- Supreme Court of the United States

Argued October 11, 1892 Decided October 17, 1892
- Full case name: McPherson v. Blacker
- Citations: 146 U.S. 1 (more) 13 S. Ct. 3; 36 L. Ed. 869

Holding
- The Fourteenth Amendment to the United States Constitution does not require state legislatures to appoint their electors in the Electoral College on the basis of the popular vote. State legislatures have "plenary" power to allocate their electors however they want.

Court membership
- Chief Justice Melville Fuller Associate Justices Stephen J. Field · John M. Harlan Horace Gray · Samuel Blatchford Lucius Q. C. Lamar II · David J. Brewer Henry B. Brown · George Shiras Jr.

Case opinion
- Majority: Fuller, joined by unanimous

Laws applied
- U.S. Const. art. II, § 1, cl. 2 U.S. Const. amend. XIV

= McPherson v. Blacker =

McPherson v. Blacker, 146 U.S. 1 (1892), was a United States Supreme Court case decided on October 17, 1892. The case concerned a law passed in Michigan which divided the state into separate congressional districts and awarded one of the state's electoral votes to the winner of each district. The suit was filed by several of these electors chosen in the 1892 election, including William McPherson, against Robert R. Blacker, the Secretary of State of Michigan. It was the first Supreme Court case to consider whether certain methods of states' appointments of their electors were constitutional. The Court, in a majority opinion authored by Chief Justice Melville Fuller, upheld Michigan's law, and more generally gave state legislatures plenary power over how they appointed their electors. The Court held that Article Two of the United States Constitution also constrains the ability of each state to limit the ability of its state legislators to decide how to appoint their electors.

==Impact in 2020 post-election legal disputes==

The plenary power of State legislatures to appoint electors, as affirmed in McPherson, and as originally given in Article 2 of the U.S. Constitution, was suggested as a means to settle the 2020 presidential election. This power, it was also argued, has usually been delegated to the people's vote, but the power can be recovered if the existence of fraud can be proven and/or if the legislatures' election statutes have been violated or circumvented, rendering the election illegal.

On December 11, 2020, the Supreme Court denied the state of Texas's motion to file a bill of complaint against four states, Pennsylvania, Michigan, Wisconsin, and Georgia, that had awarded their electoral votes to President-elect Joe Biden.

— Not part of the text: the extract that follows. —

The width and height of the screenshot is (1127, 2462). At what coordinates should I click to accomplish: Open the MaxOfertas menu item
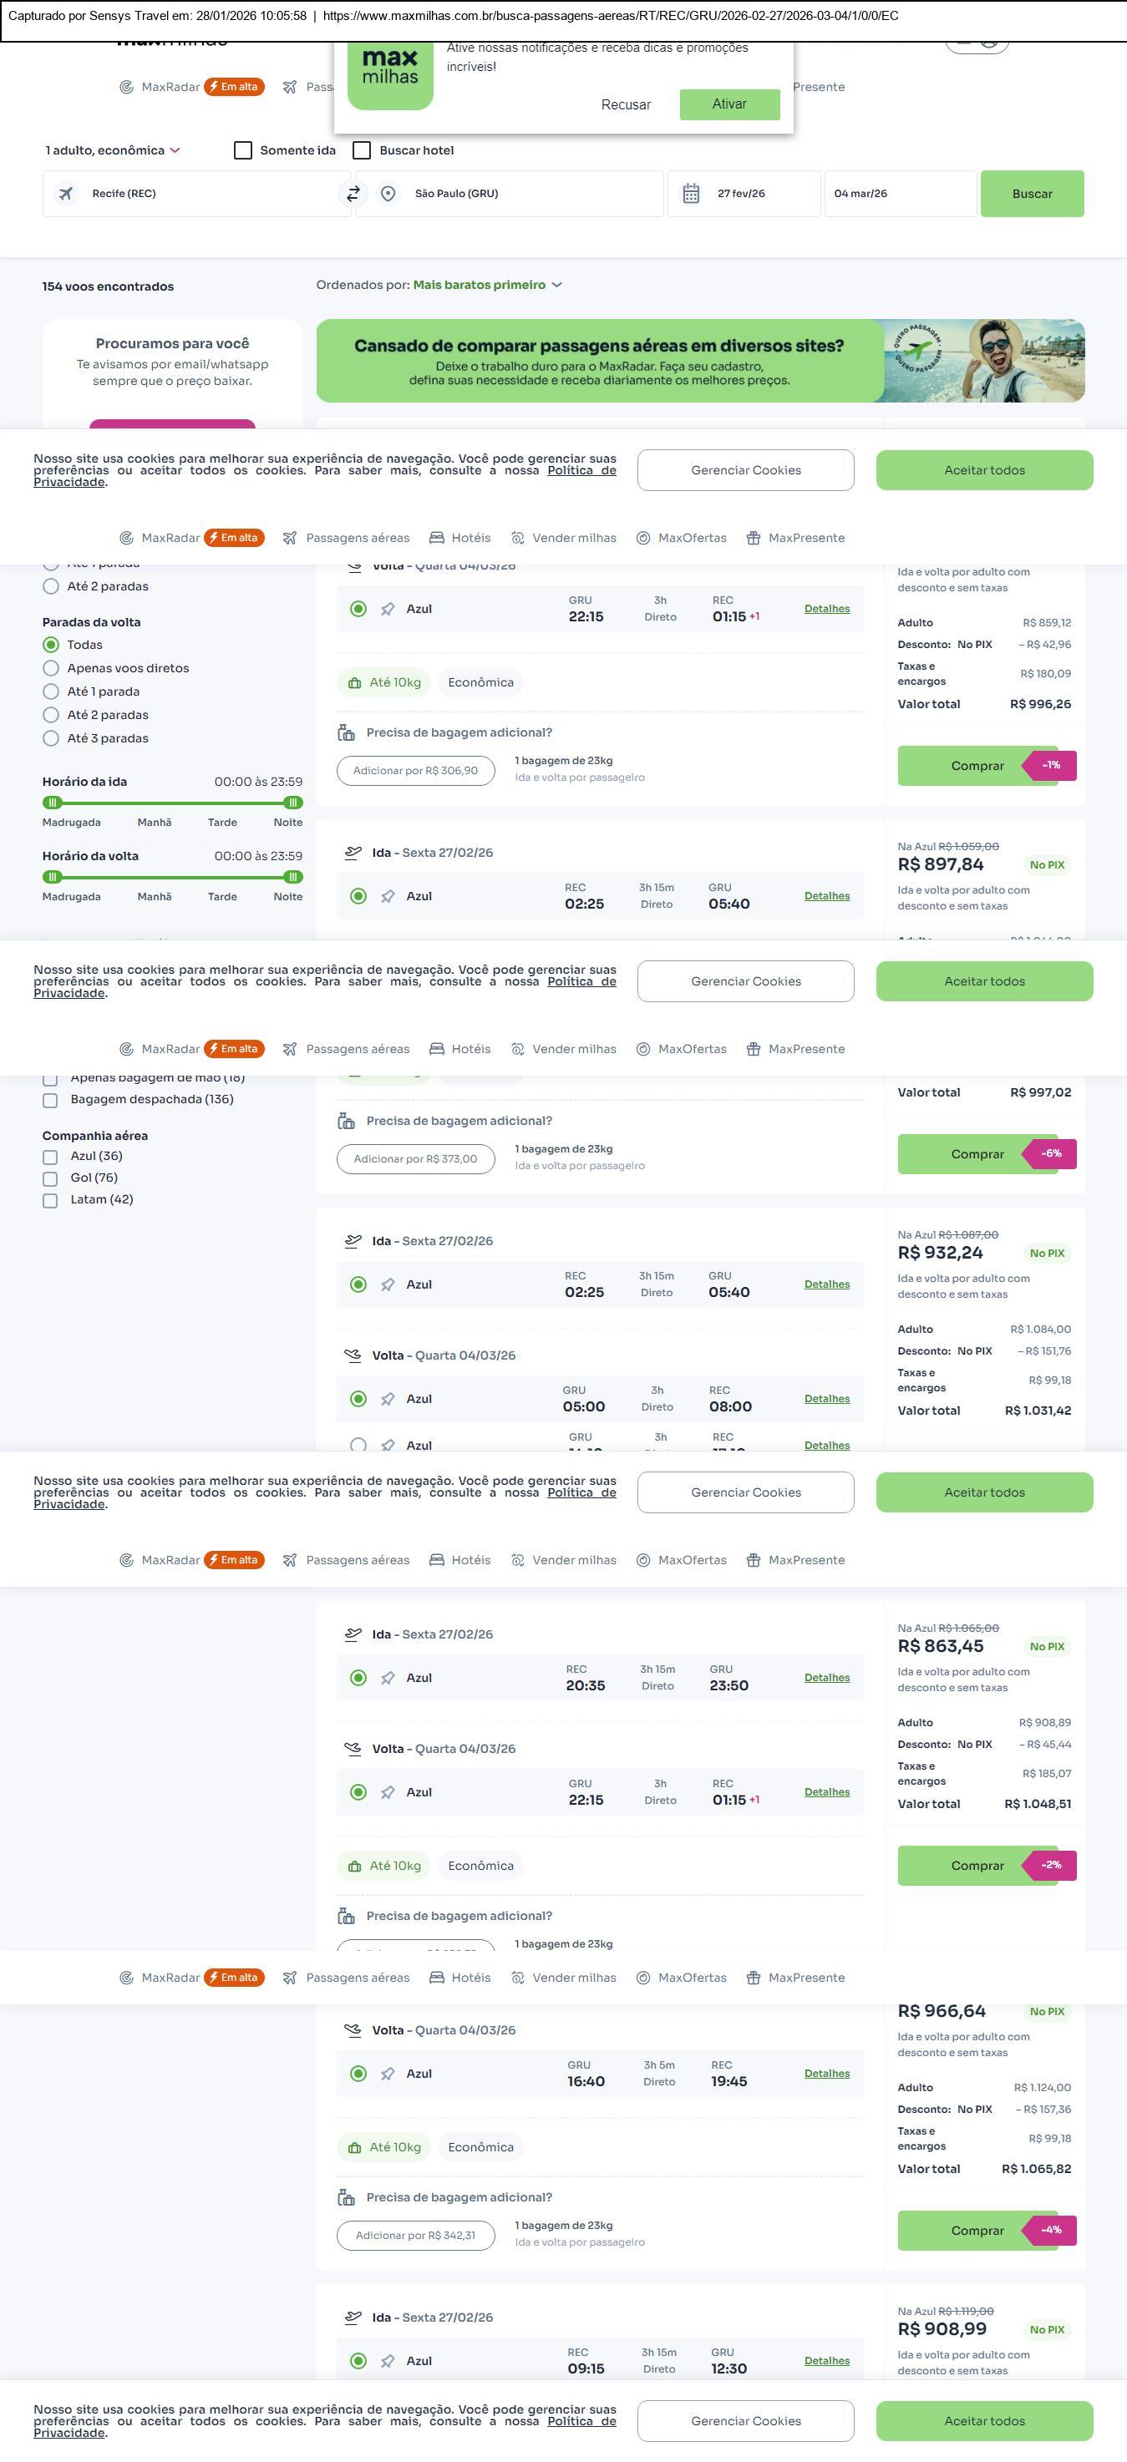pyautogui.click(x=682, y=538)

On December 5, Republican Speaker of the Arizona House of Representatives Rusty Bowers pointed out, "it is true that the Arizona Legislature could alter the method of appointing electors prospectively. But it cannot undo the election of electors whom the voters already voted for  ... the law does not authorize the Legislature to reverse the results of an election  ... I cannot and will not entertain a suggestion that we violate current law to change the outcome of a certified election." The Commonwealth of Pennsylvania said in response to the Texas suit:

Nothing in the Electors Clause permits a state legislature to enact a law "in defiance of provisions of [its] State's constitution."  ... When this Court said that state legislatures "possess[] plenary authority," it was referring to a legislature's authority to choose a particular "manner" for selecting presidential electors: "by joint ballot," or by "concurrence of the two houses," or by "popular vote," whether by "general ticket" or by congressional "districts." McPherson v. Blacker, 146 U.S. 1, 25 (1892). As the Court has made clear, "[t]he legislative power is the supreme authority, except as limited by the constitution of the state."  ... Taking a quote from McPherson out of context, Texas suggests that this plenary power permits a state legislature to nullify the will of the electorate and select its own electors  ... There is no support in McPherson for such an extraordinarily antidemocratic proposition.